Figure 8—figure supplement 1.. LSD1, CK2 and RIOK1 were in the same complex.

Two-step co-IP assay. The HCT116 cells were transfected with the HA-LSD1, Flag-RIOK1 and Myc-CK2 plasmids as indicated. Cells were lysed. The first immunoprecipitation was performed with an anti-Flag antibody. The complex was eluted with the Flag peptide, followed by the second step of immunoprecipitation with an anti-HA antibody. Protein samples from each step were subjected to western blot analysis.

Figure 9.. Methylation of RIOK1 at K411 and phosphorylation of RIOK1 at T410 oppositely regulated the CRC growth and metastasis.

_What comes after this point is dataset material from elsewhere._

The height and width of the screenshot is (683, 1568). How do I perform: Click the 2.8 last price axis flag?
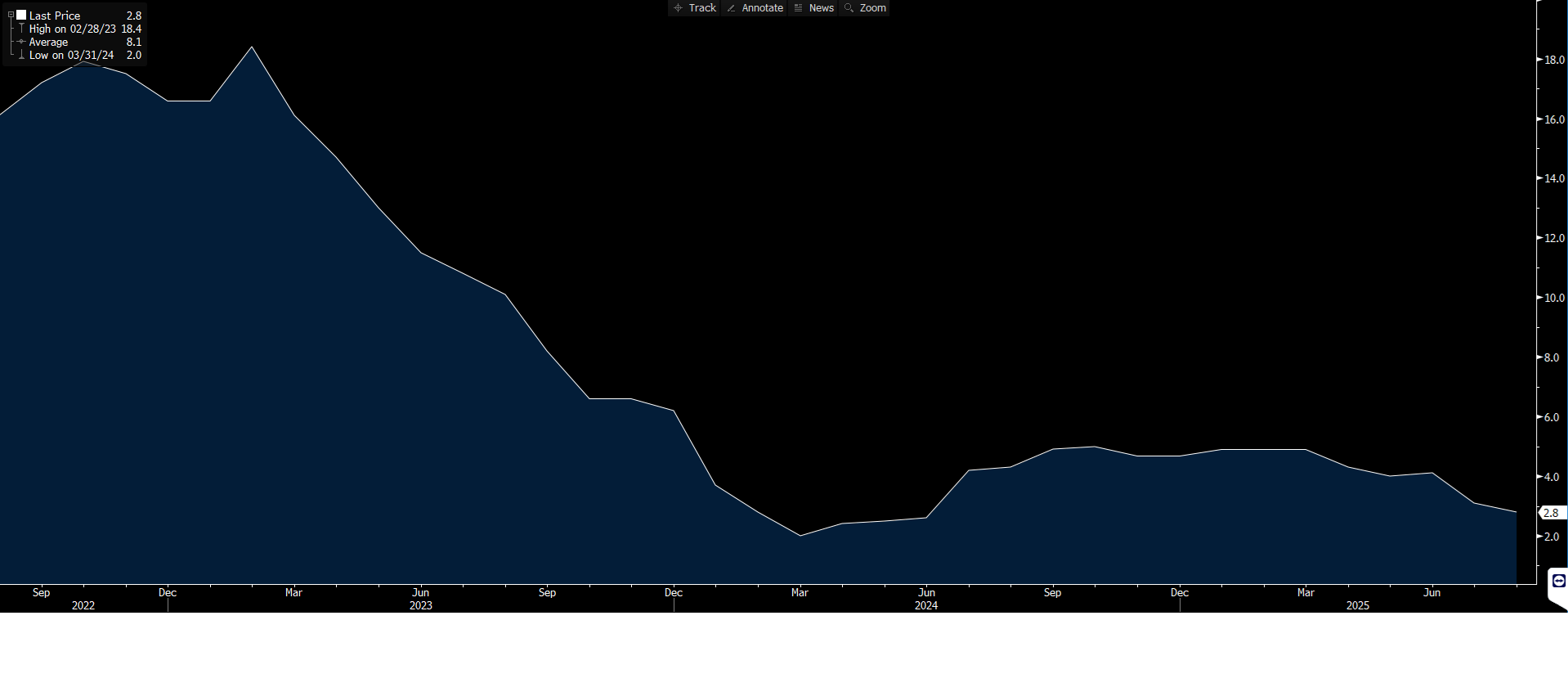pyautogui.click(x=1551, y=513)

(A) MTT assays in RKO cells expressing indicated proteins (upper panel). Western blotting was used to detect expression of RIOK1 in RKO cells using anti-RIOK1 antibody (lower panel), and the intensity of the western blot bands was quantified using NIH ImageJ software. (B) Photography and statistic results of colony formation assays in RKO cells expressing indicated proteins. (C and D) Statistic, tumor growth curves, photography results and representative bioluminescence images of tumor size in RKO cells expressing indicated proteins. Over-expression of RIOK1 in a xenograft tumor model was analyzed with western blotting, and the intensity of the western blot bands was quantified using NIH ImageJ software. (E-G) Migration ability evaluated by wound healing assay (E) and transwell migration assay (F). Invasiveness evaluated by matrigel invasion assay (G) in RKO cells expressing indicated proteins. (H) Statistic results, HE staining and representative bioluminescence images of lung metastasis in RKO cells expressing indicated proteins.

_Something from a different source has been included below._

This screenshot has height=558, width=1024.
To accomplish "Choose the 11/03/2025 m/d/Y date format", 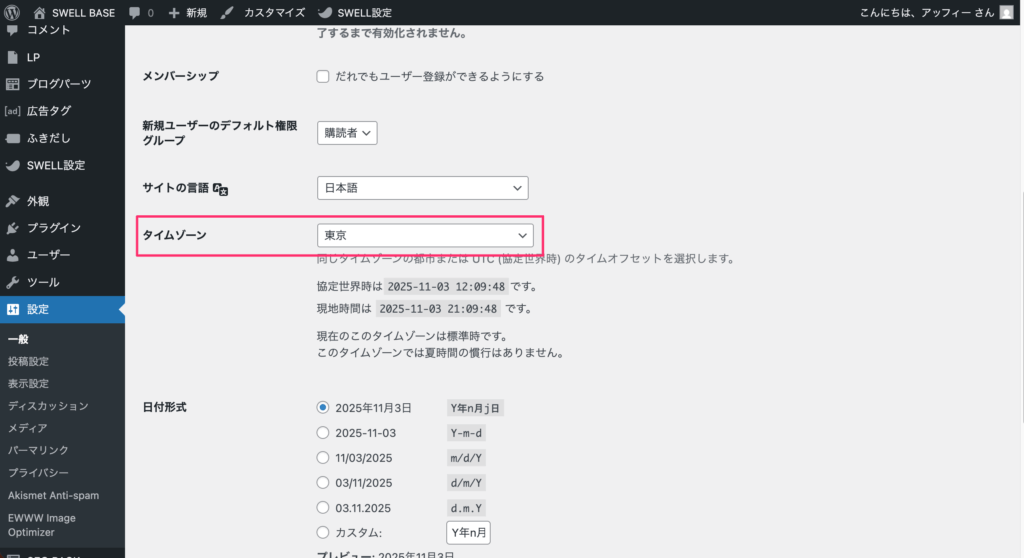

Figure 9—figure supplement 1.. Methylation of RIOK1 at K411 and phosphorylation of RIOK1 at T410 oppositely regulated the CRC growth and metastasis.

(A) Photography and statistic results of colony formation assays in HCT116-shRIOK1#1 cells expressing indicated proteins. (B) Photography and statistic results of tumor weight in HCT116-shRIOK1#1 cells expressing indicated proteins. (C–E) Migration ability evaluated by wound healing assay (C) and transwell migration assay (D). Invasiveness evaluated by matrigel invasion assay (E) in HCT116-shRIOK1#1 cells expressing indicated proteins. (F) Photography and statistic results of lung metastasis in HCT116-shRIOK1#1 cells expressing indicated proteins. (G) WB analysis of indicated proteins in RKO and HCT116 cells. (H) WB analysis of T410P and K411me in CRC samples.

Figure 9—figure supplement 2.. Clinical relevance of RIOK1, SET7/9, LSD1, FBXO6 and CK2 Expression in patients with CRC.

(A) Immunohistochemical staining of 104 human CRC for LSD1, CK2, SET7/9, and FBXO6 was performed. Representative photos of stains are shown in the groups with high (staining score, 5–8.0) and low (staining score, 0–4.0) expression of RIOK1. (B) Correlation between RIOK1 expression and LSD1, CK2, SET7/9, and FBXO6 expression in 104 clinical samples, respectively. (C and D) Kaplan–Meier plots of the overall survival and disease free survival in the patients (n = 104) with CRC in the groups with high (staining score, 5–8.0) and low (staining score, 0–4.0) expression of LSD1, and CK2 and SET7/9 and FBXO6. (E) A proposed model illustrating that the RIOK1 methyl-phospho switch by SET7/9- CK2-LSD1 axis dictates the stability of RIOK1 and its role in CRC and GC growth and metastasis.